Here is the now-working code



strCommandText = "dbo.up_scOrgAddUpdate"

Set cmdOrgUpdate = Server.CreateObject("ADODB.Command")
cmdOrgUpdate.CommandText = strCommandText
cmdOrgUpdate.ActiveConnection = objConnection
cmdOrgUpdate.CommandType = adCmdStoredProc

cmdOrgUpdate.Parameters.Append _
cmdOrgUpdate.CreateParameter("retVal", adInteger, adParamReturnValue)

cmdOrgUpdate.Parameters.Append _
cmdOrgUpdate.CreateParameter("p01_SessPersonID", adInteger, adParamInput,, SessPersonID)
cmdOrgUpdate.Parameters.Append _
cmdOrgUpdate.CreateParameter("p02_Org_ID", adInteger, adParamInputOutput,, OrgID)
cmdOrgUpdate.Parameters.Append _
cmdOrgUpdate.CreateParameter("p03_OrgName", adVarChar, adParamInput, 80, OrgName)
cmdOrgUpdate.Parameters.Append _
cmdOrgUpdate.CreateParameter("p04_Acronym", adVarChar, adParamInput, 12, Acronym)
cmdOrgUpdate.Parameters.Append _
cmdOrgUpdate.CreateParameter("p05_OrgCode", adVarChar, adParamInput, 4, OrgCode)

cmdOrgUpdate.execute



Apparently These go together:


strCommandText = "dbo.up_scOrgAddUpdate"
cmdOrgUpdate.CommandType = adCmdStoredProc

' define parameters for data passing here
cmdOrgUpdate.Parameters.Append _
cmdOrgUpdate.CreateParameter(. . .)



and these go together


stringVar = "{? = call up_scGetCodeList('ORGT')}"
objCmdOrgCode.CommandType = adCmdText

' The parameters are part of the command string, one does not create/define parameters


Thus, the following does not work. (problem in bold)
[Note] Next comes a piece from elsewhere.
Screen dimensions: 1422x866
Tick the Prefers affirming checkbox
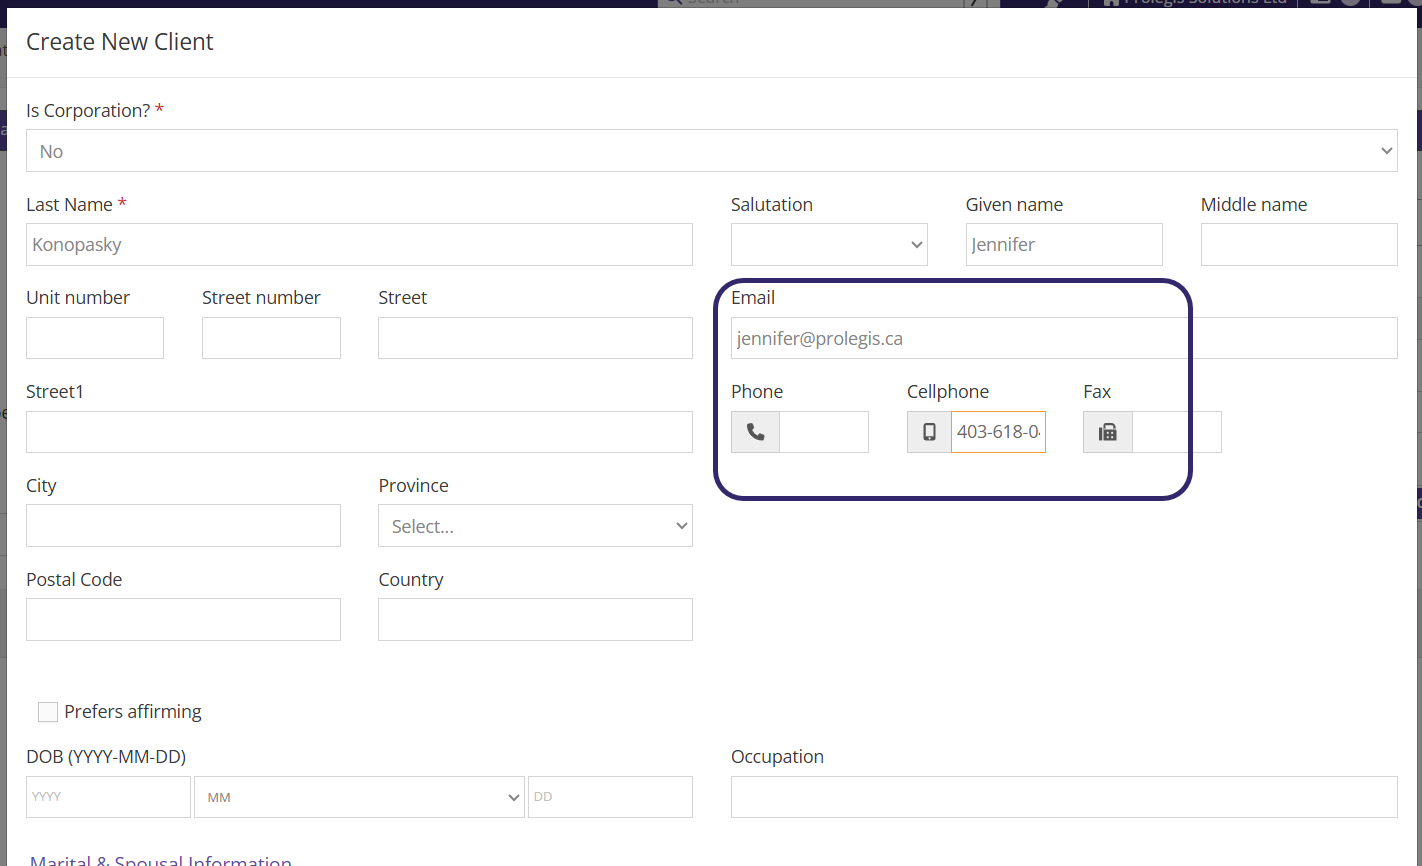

' do not define a parameter when using the following syntax:
stringVar = "{? = call up_scGetCodeList('ORGT')}"

' don't define a parameter
cmdOrgUpdate.Parameters.Append _
cmdOrgUpdate.CreateParameter("p01_ORGT", adChar, adParamInput, 4, OrgType)

This is also an error:


' don't use the word exec(ute) in the command text for a stored procedure call
strCommandText = "exec dbo.up_scOrgAddUpdate"

Roy Sinclair
12-16-2003, 03:41 PM
Glad to see you've got it working. I did mention I don't call stored procedures that way myself, I've always found it simpler to write out the SQL text and process it that way so this was a learning experience for me too.

RadarBob
12-16-2003, 06:06 PM
We use Stored procedure calls for a several reasons.

Keeps the calling code clean
some of our stored procedures are long and complex, grabbing data from several tables.

Reuse
Some SPs are called from several pages

security
We're set up such that direct SQL cannot touch the tables. You'd have to ask our DB admin guy how that's set up.

Value added
We do some error trapping at the SQL level. We also pass back error codes (home-grown / defined codes).